From the Guidelines
Echocardiography is the first-line imaging test for differentiating between pericarditis and myocarditis, as it can accurately detect pericardial effusion, cardiac tamponade, and ventricular dysfunction due to myocardial involvement 1.
Key Echocardiographic Findings
- In pericarditis, echocardiography typically shows pericardial effusion, pericardial thickening, and sometimes fibrinous strands within the effusion, with normal ventricular function in isolated pericarditis 1.
- In myocarditis, echocardiography often presents with regional or global wall motion abnormalities, ventricular dilation, and reduced ejection fraction, with left ventricular dysfunction being a hallmark finding 1.
- The size of pericardial effusion on two-dimensional echocardiography is qualitatively assessed by the end-diastolic distance of the echo-free space between the epicardium and parietal pericardium, with small, moderate, and large effusions defined as <10 mm, 10-20 mm, and >20 mm, respectively 1.
Diagnostic Considerations
- A normal echocardiogram does not exclude the diagnosis of pericarditis, as pericardial effusion is detectable in only 60% of cases 1.
- Pericardial thickening (>3 mm) may be present in pericarditis, although echocardiography is not accurate, and transesophageal echocardiography (TOE) is superior to transthoracic echocardiography (TTE) for detecting pericardial thickening 1.
- Speckle tracking imaging and real-time, low-mechanical-index myocardial contrast echocardiography are promising non-invasive methods for identifying areas of intramyocardial inflammation in patients with acute myocarditis 1.
Clinical Implications
- Serial echocardiograms may be needed to monitor disease progression and treatment response in both pericarditis and myocarditis.
- Echocardiography can help differentiate between pericarditis and myocarditis, allowing for targeted treatment and management of these distinct inflammatory heart conditions.
From the Research
Echocardiography in Pericarditis and Myocarditis
- Echocardiography is a crucial tool in diagnosing and managing pericardial diseases, including pericarditis and myocarditis 2.
- It can help assess pericardial effusion, tamponade, and constrictive pericarditis, as well as myocardial dysfunction associated with myocarditis.
- Newer echocardiographic techniques, such as cardiac tissue Doppler analysis, strain and strain rate imaging, and three-dimensional echocardiography, can provide more accurate assessments of pericardial diseases 2.
Differentiating Pericarditis and Myocarditis
- Pericarditis and myocarditis can present with similar symptoms, such as chest pain and elevated cardiac enzymes, making diagnosis challenging 3, 4.

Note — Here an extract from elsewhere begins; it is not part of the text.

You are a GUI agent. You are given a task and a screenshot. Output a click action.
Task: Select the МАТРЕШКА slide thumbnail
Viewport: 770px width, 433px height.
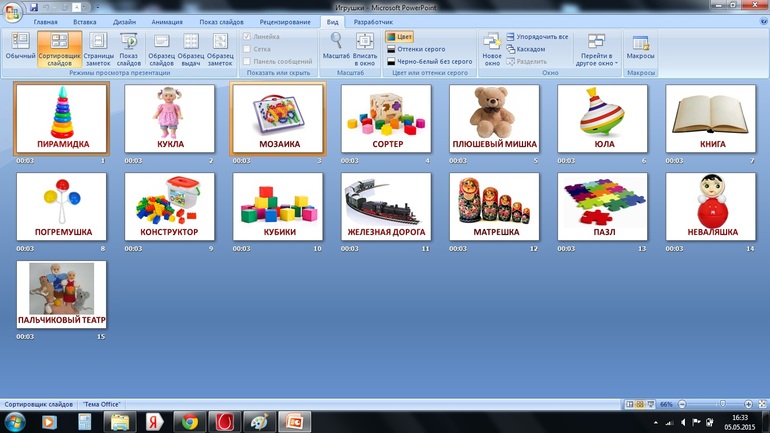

- Echocardiography can help differentiate between the two conditions by identifying pericardial effusion, tamponade, or myocardial wall motion abnormalities.
- Electrocardiographic changes, such as ST-segment elevation, can also be helpful in diagnosing pericarditis and myocarditis, but may not always be specific 3, 4.
Diagnostic Criteria
- The diagnosis of myocarditis can be suggested by presenting symptoms, elevated biomarkers such as troponins, electrocardiographic changes, and echocardiographic wall motion abnormalities or wall thickening 5.
- Cardiac magnetic resonance imaging or endomyocardial biopsy may be required for definitive diagnosis of myocarditis 5.
- Pericarditis can be diagnosed based on clinical presentation, electrocardiographic changes, and echocardiographic findings, such as pericardial effusion or tamponade 3, 4.